Yapılacaklar:
1. Aşağıdaki Balkanlar ve küreselleşme metninde "Bu kürselleşme dünyayı" ifadesinden başlayıp aşağıya doğru "sınırlar çıkar karşımıza." ifadesine kadar her şeyi aynen kopyalayın.
2. Aşağıdaki Balkanlar ve küreselleşme metnine göre şu ifadelerin her biri doğru mu? Her biri için evet ya da hayır deyin ve kararı belirleyen sözleri metinden aynen alıntılayın.
(a) 2013 yılında Kosova, Karadağ'dan daha fazla yardım almıştır.
(b) 2013 yılında Sırbistan, Moldova'dan daha fazla yardım almıştır.
(c) En büyük Balkan davası sınırların kalkması olmalıdır.

Verilen Metin:
☆ ☆ ☆
Bu kürselleşme dünyayı böyle etkiliyorken Balkanlar’ın bundan maada kalması ne mümkün. Mesela Almanya için Balkan coğrafyasının sınırlarının özellikle de ticari alanda sonuna kadar açılıverir de iş Türk’e, Türkiye’ye geldiğinde, aslında olmayan ama bu sınırları kaldırması ile namdar küreselleşme sayesinde birden bire yoktan var oluveren sınırlar çıkar karşımıza.
Evet zaten ruh olarak, kültür olarak olmayan ama ısrarla bizi ayıran hatta sadece bize ısrarla dayatılan bu sınırların kalkması olmalıdır bizim en büyük Balkan davamız bencileyin…
Bununla ilgili Türkiye’nin yaptığı her mücadele, her destek daha da güç verir Balkanlara, Balkan coğrafyasındaki ‘bizlere’…
Mutlu oldukları her hallerinden görülüyor çünkü her Türkiye denildiğinde…Özellikle TİKA üzerinden yapılan Türkiye Cumhuriyeti destekleri daha da bir mutlu ediyor Balkanları ve bunu görmek hiç de zor değil…Hemen davet ediyorlar…Hemen göstermek istiyorlar…Ve gözlerindeki o sıcak ışıltıyla anlatıyorlar açılış anlarını….Gurur duyuyor insan…Göğsü kabarıyor…Sonra kalbin derinliklerinden bir dua dökülüveriyor: Bu toprakları asırlar önce ‘vatan’ yapan atalarımızdan Allah razı olsun…Ve dahi bugün o ne menem şey olduğu anlaşılamayan küreselleşme ile silinmeye çalışan atalarımızın izlerini korumak için, ihya etmek için çalışan, çabalayan devlet erkanından ve dahi her bir gönül insanından da Allah razı olsun!
Mesela Türkiye Cumhuriyeti Devleti’nin uzandığı yere gül diken eli…TİKA’nın 2013 yılı Türkiye Kalkınma Yardımları Raporu’na göre Türkiye’nin 2013 yılı toplam yardımlardan Bosna-Hersek 22.28, Kosova 15.26, Karadağ 13.32, Makedonya 13.19, Arnavutluk 9.24, Moldova 6.12, Sırbistan 6.06 milyon Dolar almış. (TİKA Kalkınma Yardımları Raporu; 2013: 89).
Sonra mı? İşte bu cümle tam da buraya yakışır diyor insan: ‘Yetmez ama evet olsun…Olmalı…Daha çok olmalı hatta’ diye..
☆ ☆ ☆
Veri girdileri
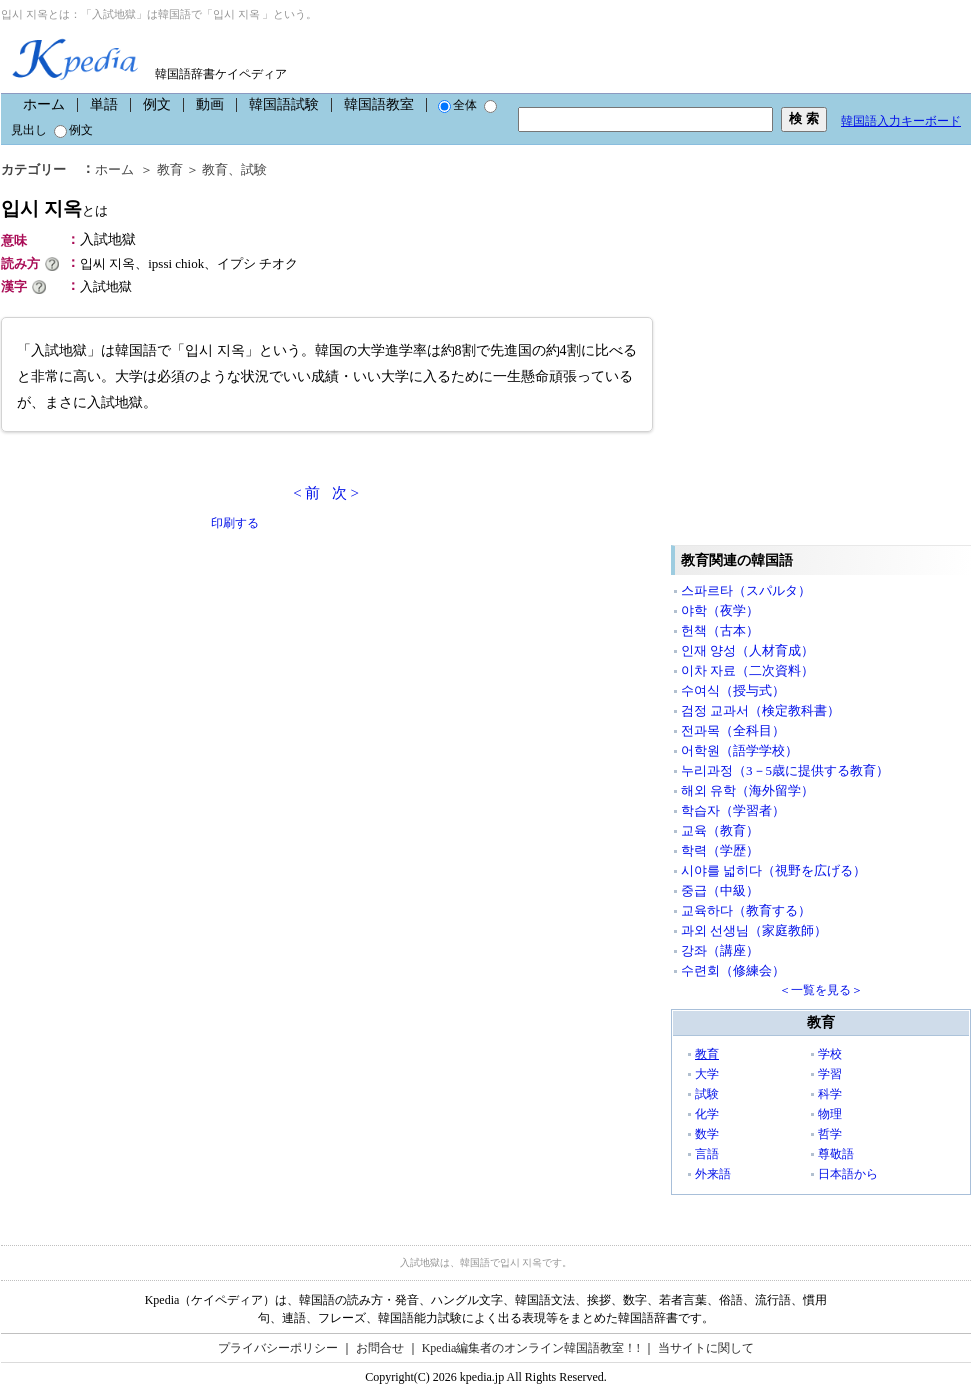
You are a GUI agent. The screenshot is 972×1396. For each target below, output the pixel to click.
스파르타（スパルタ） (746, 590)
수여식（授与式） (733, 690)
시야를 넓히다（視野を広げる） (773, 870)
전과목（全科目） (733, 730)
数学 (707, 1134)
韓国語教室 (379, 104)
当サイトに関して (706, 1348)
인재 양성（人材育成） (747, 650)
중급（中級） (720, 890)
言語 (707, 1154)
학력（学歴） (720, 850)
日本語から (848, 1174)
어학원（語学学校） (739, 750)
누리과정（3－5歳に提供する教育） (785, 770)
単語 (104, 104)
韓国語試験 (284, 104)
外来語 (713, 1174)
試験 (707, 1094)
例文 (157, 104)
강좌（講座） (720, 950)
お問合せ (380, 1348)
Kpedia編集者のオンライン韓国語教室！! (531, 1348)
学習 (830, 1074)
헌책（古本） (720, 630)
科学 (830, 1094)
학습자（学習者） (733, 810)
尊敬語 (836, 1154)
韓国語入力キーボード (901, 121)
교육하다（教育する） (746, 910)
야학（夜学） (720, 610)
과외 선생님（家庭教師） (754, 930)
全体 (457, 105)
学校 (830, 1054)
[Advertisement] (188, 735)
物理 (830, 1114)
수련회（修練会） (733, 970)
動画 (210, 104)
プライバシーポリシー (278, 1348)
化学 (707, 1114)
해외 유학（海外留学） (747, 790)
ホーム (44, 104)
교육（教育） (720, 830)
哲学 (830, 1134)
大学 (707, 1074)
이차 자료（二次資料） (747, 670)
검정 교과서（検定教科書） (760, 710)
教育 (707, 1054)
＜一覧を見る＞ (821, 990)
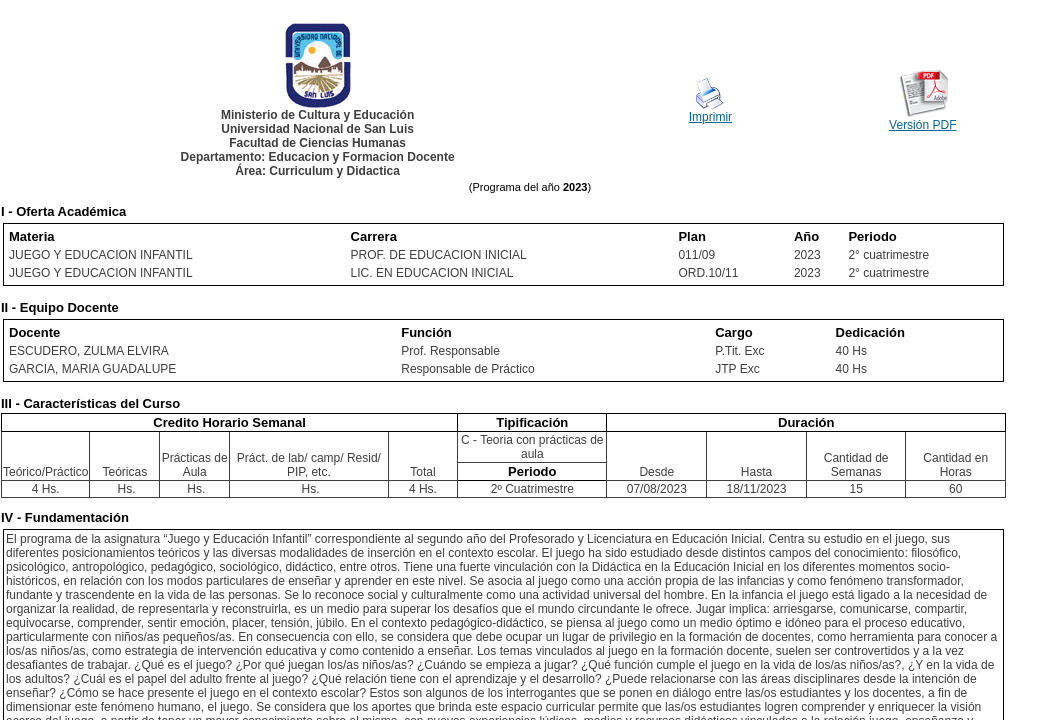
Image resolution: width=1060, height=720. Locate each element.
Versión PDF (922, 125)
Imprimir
☆ ☆ ☆
Alıştırma Yanıtları:
1.
Bu kürselleşme dünyayı böyle etkiliyorken Balkanlar’ın bundan maada kalması ne mümkün. Mesela Almanya için Balkan coğrafyasının sınırlarının özellikle de ticari alanda sonuna kadar açılıverir de iş Türk’e, Türkiye’ye geldiğinde, aslında olmayan ama bu sınırları kaldırması ile namdar küreselleşme sayesinde birden bire yoktan var oluveren sınırlar çıkar karşımıza.

2.
(a) Evet: "Kosova 15.26, Karadağ 13.32"
(b) Hayır: "Moldova 6.12, Sırbistan 6.06 milyon Dolar almış"
(c) Evet: "bu sınırların kalkması olmalıdır bizim en büyük Balkan davamız"